----- Fragmento de origen
Han pasado algunos años desde que, chiquillo, me movía por el Llanete de la Cruz con remiendos en los pantalones y hambre atrasada en los ojos. Ahora los zurcidos los sobrellevo en el alma. Ha llovido mucho y hemos envejecido a la sombra del efímero reloj. ¡Tempus fugit!

Las añoranzas se desvanecen en el trastero de la memoria, lleno de vaporosas telarañas y únicamente afloran al presente las emociones medio apolilladas. Dichas sensaciones son sólo el hálito desdibujado, hiriente y frío de vivencias descoloridas que ya no se pueden precisar en nítidos recuerdos.

Recordar El Llanete es hacer presentes tardes soleadas de invierno jugando a la pelota o al “gua”, con bolas de barro apepinadas que, más tarde, serían de cristal; a los “santos” (no es un juego religioso), a la “bilarda” (degeneración de billarda), a cambiar “chapas” y, también, a perseguir algodonosas nubes en los cálidos otoños de nuestra Andalucía.
----------
Reto A.
Enumera las palabras que aparecen entre comillas en el fragmento de los recuerdos del Llanete.
Reto B.
Prosigue el fragmento de los recuerdos del Llanete a partir de su última oración.
----- Datos proporcionados
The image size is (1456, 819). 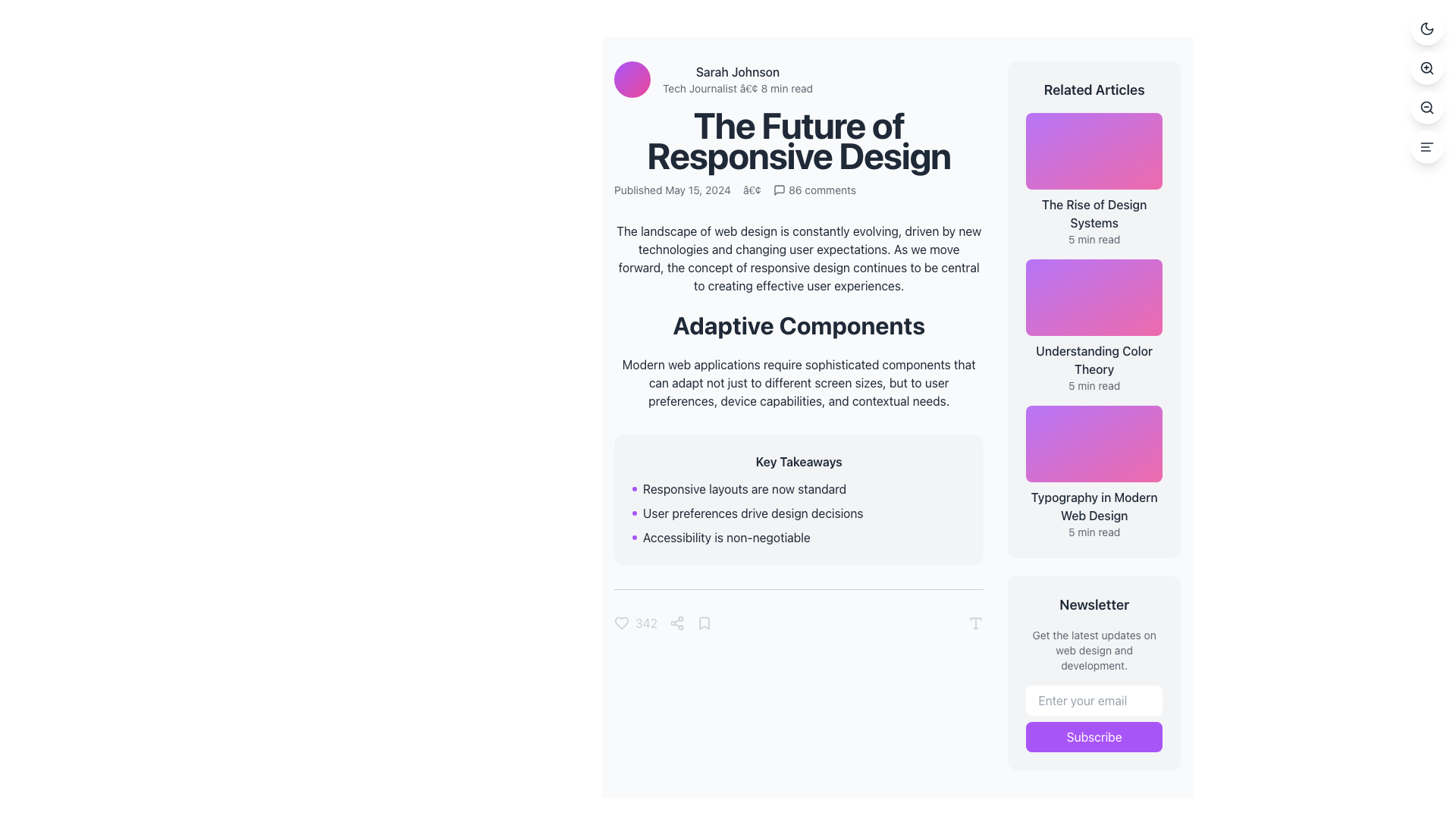 I want to click on the comments icon, which is part of a horizontal group located just below the main title of the page and indicates '86 comments', so click(x=779, y=189).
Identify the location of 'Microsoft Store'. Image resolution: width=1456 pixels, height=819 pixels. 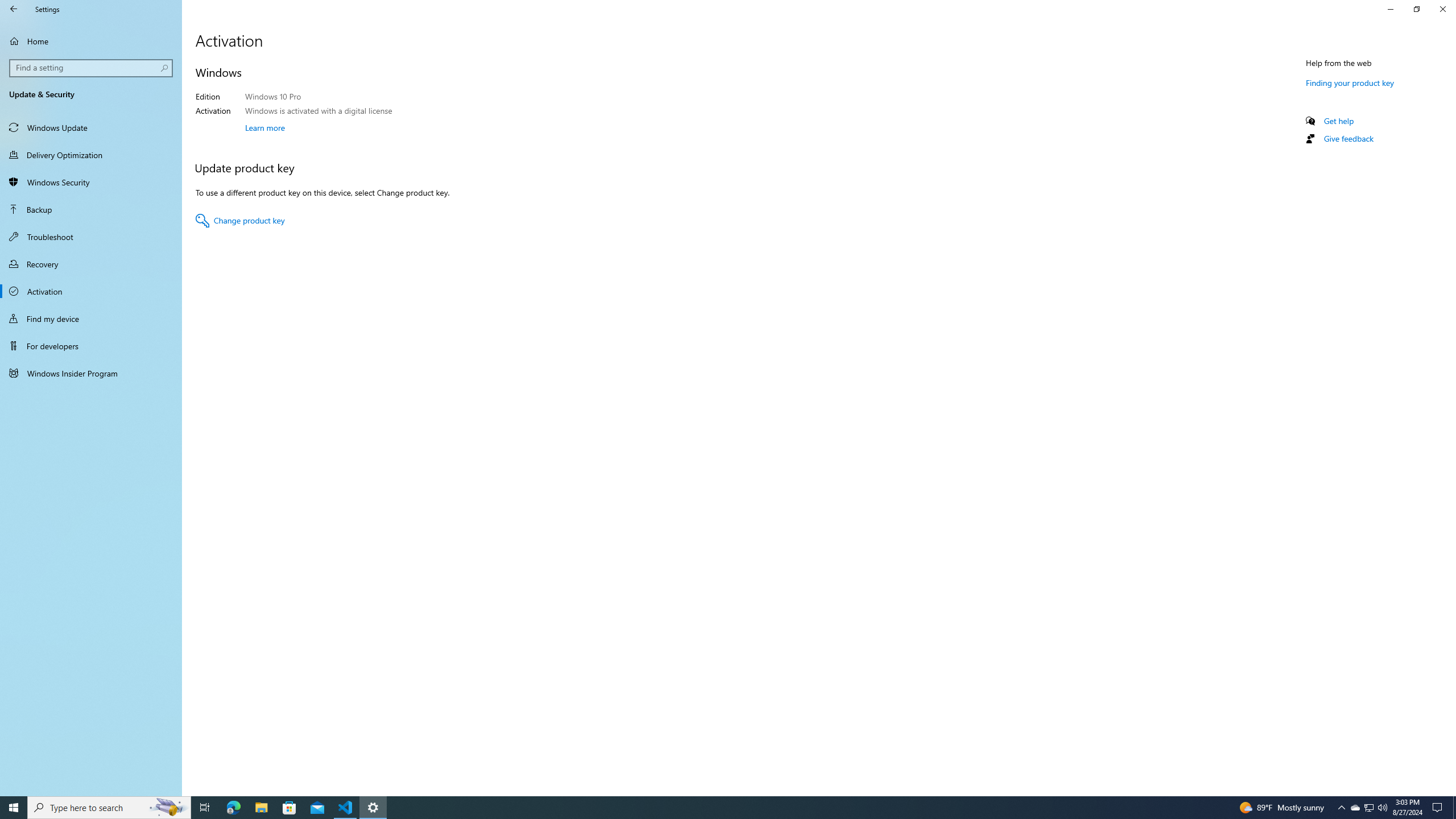
(289, 806).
----------
Respuesta A.
gua, santos, bilarda, chapas

Respuesta B.
La Cuesta del Mular (Muladar), en aquellos momentos llamada oficialmente "Calle del Teniente Torres del Real", sabe de alocadas carreras pendiente abajo, en una compartida BH sin frenos, hasta aterrizar en la baranda del Paseo, después de habernos dejado las medias suelas de los remendados zapatos en la frenada. ¡Aún no teníamos medias suelas en el alma! Allí jugábamos, cuando el llano era de tierra, a “piola” (pídola), al “burro”, al “sumillo” (clavo) -creo que se llamaba "sumillo", no estoy seguro-, a echar el aro…

En ocasiones, acudíamos al Paseo a robar rosas, no por romanticismo, que de ello no teníamos ni pajolera idea y sí por hacerle rabiar y correr al guarda; a ratos contábamos historias truculentas de raptos de niños. ¡El Hombre del Saco estaba muy presente y, junto a él, El Sacamantecas! A ratos volábamos con las golondrinas.

El Llanete es un cuadro, a veces lleno de luz y color, a veces gris de triste premonición de tormenta y hambre asesina, acuchillando tiernos estómagos, donde confluyen la calle de La Cruz, el Mular (Muladar), San Sebastián y Juan Colín. Próxima al vértice del llano, la cruz que da nombre al barrio.

El Llanete es la parroquia de San Sebastián donde, por la tarde, vigilados por la magra figura de la Trini, podíamos ver la novedosa tele en el salón parroquial. Era el cura del barrio, Don Fernando, el que se preocupaba por los chiquillos que por allí pululábamos. Jugar en el llano o en el patio de San Sebastián tranquilizaba a nuestras familias.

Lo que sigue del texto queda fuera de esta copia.